Colleges want that preparedness and level of intellectual discourse/intellectual vitality. They want you doing humanities-based independent studies in school… Not in a pay-to-play research organization outside of high school… but with a high school teacher on a niche or specialized area of interest in the humanities. With an academic written work product.
Exactly. This is why most magnet schools and similar tend to be very STEM heavy. Teaching advanced humanities classes is a lot harder, and is often done better in smaller classes. It can't easily be mass-produced. It is often best done in privates (though there are obviously plenty of exceptions).
Colleges don't want a class that is 100% kids who took BC calc as sophomores and did science research and whatever else. They want a balanced class. And kids who can think and write critically and adapt to evolving situations.
I am so tired of the mentality from some people that their kid is "smarter" because they took more APs or took BC calc earlier than another kid. First of all, anyone who gets their jollies because they perceive their kid as "smarter" is sick. But also, this is not the sole measure of intellect and ability. But I hear it all the time.
Anonymous wrote:Anonymous wrote:Math teachers are asking this too. Anyone who tried to take an AP English class as a freshman would be laughed at, but we are pushing AP math to that level. No one would try to skip Spanish 2 and go from 1 to 3, but everyone tries to skip prealgebra and jump to algebra 1 earlier.
I don’t know why we are only accelerating one subject.
I think the opposite is true - some kids are ready for AP English much earlier and could accelerate in language studies too.
Anonymous wrote:Any Ivy plus candidate should be in Calc BC by 10th grade. That isn't up for debate. As for classes like English Comp, etc. where one could take classes at the local college, many colleges have age requirements based on the content that will be taught. Much different to accelerate in that respect. However, taking Intro Macro and Micro classes as an 8th grader at the local college will be allowed.

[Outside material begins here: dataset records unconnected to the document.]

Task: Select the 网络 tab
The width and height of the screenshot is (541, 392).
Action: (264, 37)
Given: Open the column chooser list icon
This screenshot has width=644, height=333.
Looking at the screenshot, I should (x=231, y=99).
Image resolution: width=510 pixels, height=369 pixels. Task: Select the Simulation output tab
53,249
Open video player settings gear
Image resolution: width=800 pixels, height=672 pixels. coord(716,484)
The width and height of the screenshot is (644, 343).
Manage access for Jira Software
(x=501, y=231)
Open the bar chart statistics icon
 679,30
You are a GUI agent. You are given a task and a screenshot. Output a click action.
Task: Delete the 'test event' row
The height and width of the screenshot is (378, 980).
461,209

Anonymous wrote:Anonymous wrote:Some kids have an innate ability with math. And obviously they should be encouraged to challenge themselves. And math is a subject you can’t dumb down. The school districts that are trying to kill math bc “equity” haven’t really succeeded.
But there are also kids that have an innate ability with English and writing. And those kids are getting crushed by the “equity” people.
So math remains a place where talent can shine. And the stellar humanities kids are told to whither and be bored bc the equity administrators can definitely dumb that down to hit their numbers.
I can’t see any differences between the teaching of English and writing in high schools currently and the teaching 30 years ago. There has always been some basic classes, middle level classes and AP classes.
Can you give some samples of how students who are more interested in the humanities are told to whither and be bored?
Anonymous wrote:Anonymous wrote:Go to a private HS.
It’s part of the reason so many private high schools are feeders to the most elite colleges. They focus on the “accelerated humanities” track as well - at a very high-level and a degree of sophistication you would ordinarily find in college level classes.
Colleges want that preparedness and level of intellectual discourse/intellectual vitality. They want you doing humanities-based independent studies in school… Not in a pay-to-play research organization outside of high school… but with a high school teacher on a niche or specialized area of interest in the humanities. With an academic written work product.
+100
Jesuit & Catholic HSs turn out amazing writers too. Our kids have to write in class too- to do it themselves- and not AI generate.
WSJ just had an article about elite universities turning back to blue books and oral exams as well since kids are only learning to cut and paste and not learning material. I think this going to separate private and public education even more. Big public universities can’t manage that- they don’t have the class sizes-student-prof ratio for it.